ACLU Wants Info on|Ethnic Studies Ban

PHOENIX (CN) - The ACLU demanded that the Arizona Department of Education provide it with documents on the new state law that will ban ethnic studies programs in public schools. The civil rights group claims that House Bill 2281 "is simply a new tactic for the age-old problem of government censorship."

"Rather than taking the Texas approach and rewriting history books or pulling books off the library shelves, this law gives state education officials unlimited power to dictate what is politically acceptable content for the classroom," the ACLU said in a statement announcing its FOIA demand. "They have used their positions of authority to stifle important discussions they disagree with and in doing so are infringing on the First Amendment rights of students and teachers to access information. The public has a right to know how the state plans to enforce HB 2281 and what impact it will have on students across the state."

Texas recently rewrote its curriculum standards to require that social studies and history textbooks include more information about Republicans, including, for instance, Phyllis Schlaffly's campaign against the Equal Rights Amendment.

H.B. 2281, which Republican Gov. Jan Brewer signed into law on May 31, prohibits public schools from teaching subjects that "advocate ethnic solidarity." The state can punish schools that disobey by taking 10 percent of their state funding away.

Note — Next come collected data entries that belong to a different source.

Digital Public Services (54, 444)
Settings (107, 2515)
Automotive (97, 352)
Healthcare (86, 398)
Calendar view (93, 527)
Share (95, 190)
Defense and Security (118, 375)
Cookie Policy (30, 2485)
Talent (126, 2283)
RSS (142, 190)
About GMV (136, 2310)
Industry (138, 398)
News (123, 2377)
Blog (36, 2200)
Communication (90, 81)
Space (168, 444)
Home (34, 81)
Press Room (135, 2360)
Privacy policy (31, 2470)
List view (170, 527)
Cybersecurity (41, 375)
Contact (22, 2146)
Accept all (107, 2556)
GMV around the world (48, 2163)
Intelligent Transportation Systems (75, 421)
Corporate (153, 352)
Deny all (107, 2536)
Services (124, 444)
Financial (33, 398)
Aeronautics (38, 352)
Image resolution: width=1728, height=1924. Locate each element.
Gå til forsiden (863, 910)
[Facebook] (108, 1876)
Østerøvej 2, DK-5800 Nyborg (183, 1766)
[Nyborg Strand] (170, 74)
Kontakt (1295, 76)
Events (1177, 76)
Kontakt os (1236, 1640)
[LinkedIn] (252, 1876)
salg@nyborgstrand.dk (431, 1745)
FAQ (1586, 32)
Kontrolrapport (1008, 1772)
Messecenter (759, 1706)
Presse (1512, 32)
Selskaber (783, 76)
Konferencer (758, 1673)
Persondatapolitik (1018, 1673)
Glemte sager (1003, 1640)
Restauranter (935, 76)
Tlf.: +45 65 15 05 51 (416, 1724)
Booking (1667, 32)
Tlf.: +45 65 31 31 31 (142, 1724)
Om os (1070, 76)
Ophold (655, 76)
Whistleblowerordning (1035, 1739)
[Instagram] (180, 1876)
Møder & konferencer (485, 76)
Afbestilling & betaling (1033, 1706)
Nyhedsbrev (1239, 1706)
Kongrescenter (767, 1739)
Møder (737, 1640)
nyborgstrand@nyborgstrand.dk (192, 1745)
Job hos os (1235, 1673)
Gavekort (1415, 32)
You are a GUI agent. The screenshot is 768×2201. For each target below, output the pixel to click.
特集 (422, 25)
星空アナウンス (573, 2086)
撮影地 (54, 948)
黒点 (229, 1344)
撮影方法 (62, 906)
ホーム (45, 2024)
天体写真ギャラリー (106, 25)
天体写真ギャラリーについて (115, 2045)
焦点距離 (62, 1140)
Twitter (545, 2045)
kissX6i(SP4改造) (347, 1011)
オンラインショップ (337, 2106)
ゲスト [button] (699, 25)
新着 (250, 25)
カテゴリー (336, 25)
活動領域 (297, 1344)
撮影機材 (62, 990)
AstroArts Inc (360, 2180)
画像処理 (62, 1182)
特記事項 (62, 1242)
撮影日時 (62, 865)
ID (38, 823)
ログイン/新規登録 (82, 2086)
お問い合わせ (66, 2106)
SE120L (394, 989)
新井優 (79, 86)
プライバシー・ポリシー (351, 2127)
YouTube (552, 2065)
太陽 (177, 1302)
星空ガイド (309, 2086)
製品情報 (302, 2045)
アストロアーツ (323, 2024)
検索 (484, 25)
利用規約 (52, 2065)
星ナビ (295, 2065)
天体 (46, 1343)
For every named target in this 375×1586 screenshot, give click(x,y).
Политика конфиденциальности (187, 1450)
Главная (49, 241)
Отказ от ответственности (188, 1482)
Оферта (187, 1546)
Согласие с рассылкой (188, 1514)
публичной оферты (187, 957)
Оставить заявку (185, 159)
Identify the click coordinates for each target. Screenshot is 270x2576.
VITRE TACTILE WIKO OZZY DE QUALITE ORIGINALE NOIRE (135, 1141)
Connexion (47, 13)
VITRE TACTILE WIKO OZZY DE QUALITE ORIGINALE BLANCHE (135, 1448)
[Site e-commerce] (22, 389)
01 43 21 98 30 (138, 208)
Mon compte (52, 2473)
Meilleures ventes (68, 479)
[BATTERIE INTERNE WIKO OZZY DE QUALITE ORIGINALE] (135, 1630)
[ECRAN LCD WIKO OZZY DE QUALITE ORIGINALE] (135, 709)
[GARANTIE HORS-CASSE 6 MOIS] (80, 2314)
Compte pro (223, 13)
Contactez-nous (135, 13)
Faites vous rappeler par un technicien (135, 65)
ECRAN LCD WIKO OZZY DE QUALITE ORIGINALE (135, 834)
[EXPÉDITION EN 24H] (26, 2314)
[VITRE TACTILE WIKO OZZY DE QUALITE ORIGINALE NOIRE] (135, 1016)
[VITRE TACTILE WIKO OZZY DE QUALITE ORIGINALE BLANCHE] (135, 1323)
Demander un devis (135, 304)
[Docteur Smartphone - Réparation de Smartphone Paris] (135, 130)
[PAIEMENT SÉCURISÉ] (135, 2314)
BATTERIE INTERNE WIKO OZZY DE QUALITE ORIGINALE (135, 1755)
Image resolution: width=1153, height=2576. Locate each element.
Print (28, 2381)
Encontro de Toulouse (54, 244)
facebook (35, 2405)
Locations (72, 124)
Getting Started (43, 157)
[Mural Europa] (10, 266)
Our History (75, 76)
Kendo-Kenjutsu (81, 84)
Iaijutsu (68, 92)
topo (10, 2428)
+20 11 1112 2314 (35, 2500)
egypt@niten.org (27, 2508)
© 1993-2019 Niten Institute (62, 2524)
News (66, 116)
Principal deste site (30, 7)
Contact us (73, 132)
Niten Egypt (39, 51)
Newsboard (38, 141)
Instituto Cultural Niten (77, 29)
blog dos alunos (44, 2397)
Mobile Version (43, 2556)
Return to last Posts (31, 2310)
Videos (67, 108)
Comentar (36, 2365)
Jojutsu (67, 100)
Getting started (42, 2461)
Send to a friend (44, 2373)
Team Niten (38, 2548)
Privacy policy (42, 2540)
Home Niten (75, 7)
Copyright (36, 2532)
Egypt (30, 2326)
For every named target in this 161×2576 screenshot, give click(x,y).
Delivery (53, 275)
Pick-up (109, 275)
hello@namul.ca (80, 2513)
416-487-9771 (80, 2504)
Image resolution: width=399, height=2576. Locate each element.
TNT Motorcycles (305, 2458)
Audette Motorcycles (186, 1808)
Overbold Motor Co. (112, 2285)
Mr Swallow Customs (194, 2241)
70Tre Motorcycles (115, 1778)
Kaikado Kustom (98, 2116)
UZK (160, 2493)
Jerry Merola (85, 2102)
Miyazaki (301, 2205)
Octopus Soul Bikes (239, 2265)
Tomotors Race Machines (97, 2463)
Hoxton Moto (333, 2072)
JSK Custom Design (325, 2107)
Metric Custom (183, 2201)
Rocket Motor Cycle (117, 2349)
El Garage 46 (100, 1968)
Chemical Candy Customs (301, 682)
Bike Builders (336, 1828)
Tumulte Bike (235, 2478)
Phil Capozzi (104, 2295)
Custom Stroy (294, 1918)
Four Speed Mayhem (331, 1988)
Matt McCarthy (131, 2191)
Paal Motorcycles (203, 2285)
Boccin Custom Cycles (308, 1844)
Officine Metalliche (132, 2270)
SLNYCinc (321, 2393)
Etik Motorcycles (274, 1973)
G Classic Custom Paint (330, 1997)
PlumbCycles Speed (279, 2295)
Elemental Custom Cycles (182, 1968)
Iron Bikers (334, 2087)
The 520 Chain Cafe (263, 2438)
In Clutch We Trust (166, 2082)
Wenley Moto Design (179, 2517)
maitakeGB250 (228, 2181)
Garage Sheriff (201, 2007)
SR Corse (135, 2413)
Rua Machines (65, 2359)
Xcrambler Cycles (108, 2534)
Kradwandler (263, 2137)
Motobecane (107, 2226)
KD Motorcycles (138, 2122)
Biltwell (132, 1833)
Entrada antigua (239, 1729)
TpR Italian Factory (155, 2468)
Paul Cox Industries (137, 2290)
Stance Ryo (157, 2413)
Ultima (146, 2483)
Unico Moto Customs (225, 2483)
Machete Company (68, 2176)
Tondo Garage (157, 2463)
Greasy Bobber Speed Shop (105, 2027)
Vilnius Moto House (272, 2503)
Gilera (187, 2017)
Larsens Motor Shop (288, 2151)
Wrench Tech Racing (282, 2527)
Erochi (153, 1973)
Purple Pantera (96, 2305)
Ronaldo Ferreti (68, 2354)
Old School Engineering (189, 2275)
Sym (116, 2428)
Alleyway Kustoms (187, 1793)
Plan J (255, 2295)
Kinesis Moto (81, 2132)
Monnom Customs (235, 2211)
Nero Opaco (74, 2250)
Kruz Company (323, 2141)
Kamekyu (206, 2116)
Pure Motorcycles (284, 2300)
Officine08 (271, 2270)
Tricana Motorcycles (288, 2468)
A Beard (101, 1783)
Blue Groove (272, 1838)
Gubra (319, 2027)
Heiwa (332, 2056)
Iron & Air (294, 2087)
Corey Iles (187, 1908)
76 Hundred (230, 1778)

State Superintendent of Public Instruction Tom Horne made the news recently for allegedly pressuring Tucson United School District to end its ethnic studies programs. Horne said the district's Latino studies program "teaches a kind of destructive ethnic chauvinism," according to the ACLU, whose FOIA demand includes any state investigations or communications with the Tucson district about its ethnic studies programs.